Monday, Jul. 08, 1929
Bamberger to Macy
"I want you to notice this corner very carefully. Florence. A half-century hence the business of New York will be centred between 34th and 42nd Streets. Here is to be the future business of this wonderful city."
So, in 1870, said Captain Rowland H. Macy, onetime whaling skipper, then a storekeeper, to his daughter. Thirty-two years later the R. H. Macy & Co. store was located on the corner (34th and Broadway) which the Captain had pointed out. Last week Macy's climaxed more than 70 years of steady growth with the purchase of L. Bamberger & Co., potent Newark department store. Macy's 1928 sales* were $90,251,396; Bamberger's were $35,001,214. The 1929 sales of the two stores are expected to reach $140,000,000. The 1928 net income of the combination was approximately $10,000,000, of which Macy's contributed $7,566,194 and Bamberger's $2,915,375. The two stores will each continue its present staff and policies--Bamberger's, for example, will continue to give charge accounts; Macy's will hold to its 71-year-old cash-only system.
Sale of Bamberger's to Macy's (the price was not announced) resulted largely from Louis Bamberger's desire to retire from active direction of his business. Said he: "I am getting old and want to be relieved of active management of the business which I founded. It is a big business. . . ."
In addition to its department store business, L. Bamberger & Co. operates Station WOR, over which it has long broadcast itself as "one of America's great stores."
Bamberger's also publishes Charm, elaborate house organ with 100,000 Bamberger readers.

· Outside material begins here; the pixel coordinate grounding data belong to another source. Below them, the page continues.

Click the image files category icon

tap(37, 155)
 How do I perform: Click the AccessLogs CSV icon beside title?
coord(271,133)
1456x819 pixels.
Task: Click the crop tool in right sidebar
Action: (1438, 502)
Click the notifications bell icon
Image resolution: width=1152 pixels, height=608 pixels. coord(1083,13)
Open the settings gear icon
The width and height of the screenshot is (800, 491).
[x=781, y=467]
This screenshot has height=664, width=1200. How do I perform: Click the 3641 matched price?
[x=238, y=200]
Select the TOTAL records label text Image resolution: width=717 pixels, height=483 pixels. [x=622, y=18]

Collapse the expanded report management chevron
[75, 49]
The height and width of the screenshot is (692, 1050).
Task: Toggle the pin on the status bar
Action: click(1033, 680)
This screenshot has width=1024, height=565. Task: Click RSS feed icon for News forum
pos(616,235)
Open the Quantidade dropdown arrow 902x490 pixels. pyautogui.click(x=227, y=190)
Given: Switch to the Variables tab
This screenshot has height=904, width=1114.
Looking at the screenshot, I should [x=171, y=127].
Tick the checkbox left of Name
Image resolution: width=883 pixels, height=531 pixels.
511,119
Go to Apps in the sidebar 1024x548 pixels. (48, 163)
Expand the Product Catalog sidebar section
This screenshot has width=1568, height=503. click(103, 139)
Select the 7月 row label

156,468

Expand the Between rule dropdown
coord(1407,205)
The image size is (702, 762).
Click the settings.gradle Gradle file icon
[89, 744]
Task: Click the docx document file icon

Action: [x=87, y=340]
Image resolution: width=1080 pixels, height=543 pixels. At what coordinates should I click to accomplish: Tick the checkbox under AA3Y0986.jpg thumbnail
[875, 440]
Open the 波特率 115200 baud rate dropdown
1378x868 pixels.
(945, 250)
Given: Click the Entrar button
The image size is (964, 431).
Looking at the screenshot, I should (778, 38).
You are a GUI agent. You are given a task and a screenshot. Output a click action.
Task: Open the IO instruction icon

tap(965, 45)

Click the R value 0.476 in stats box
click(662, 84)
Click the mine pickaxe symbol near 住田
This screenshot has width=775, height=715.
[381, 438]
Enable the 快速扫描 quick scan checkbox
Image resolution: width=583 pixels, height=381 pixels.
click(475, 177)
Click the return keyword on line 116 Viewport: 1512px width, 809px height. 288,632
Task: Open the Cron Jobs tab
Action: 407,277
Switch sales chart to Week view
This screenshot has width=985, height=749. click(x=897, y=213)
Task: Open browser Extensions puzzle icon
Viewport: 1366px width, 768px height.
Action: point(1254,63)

R.H. Macy & Co., Inc., controls La Salle & Koch Co. of Toledo and the Davison-Paxton Co. of Atlanta.
Rowland Hussey Macy, Nantucket Quaker, Gold Rush Forty-Niner, whaling captain and grocery store owner, founded Macy's in 1858. The original Macy store (14th St. and Sixth Avenue) embodied present Macy policies of a cash business and "odd" prices (9-c- and 18-c- rather than 10-c- and 20-c-). In 1874 Lazarus Straus, who had come to the U. S. as a refugee after the German revolution of 1848, leased part of Macy's basement and opened a crockery store. Captain Macy died in 1877, and until 1888 junior partners carried on the business. In 1888 control passed to Nathan and Isidor Straus, sons of Lazarus Straus, and in 1902 Macy's moved to its present Herald Square location. Mr. and Mrs. Isidor Straus went down with the Titanic (1912). Their sons, Jesse L, Percy S., and Herbert N., purchased the Nathan Straus interest and are now in sole control of the Macy business.
Present head of Macy's is Jesse Isidor Straus, who always wishes to have his middle name written in full out of respect to the memory of his father. Purchasing Bamberger's was a logical step because, situated on the west side of Manhattan, many a Macy customer is a New Jerseyite and the two great stores were competing ever more keenly. Friends of Mr. Straus twittingly asked whether he bought Bamberger's with the discount at which Macy's aims to sell all merchandise.
Mr. Straus, in addition to managing Macy's, is also an Overseer of Harvard University, where he is particularly interested in the Graduate School of Business. At Harvard the memory of Isidor Straus is perpetuated in the Straus Dormitory.
*Fifty-three weeks ended Feb. 2, 1929.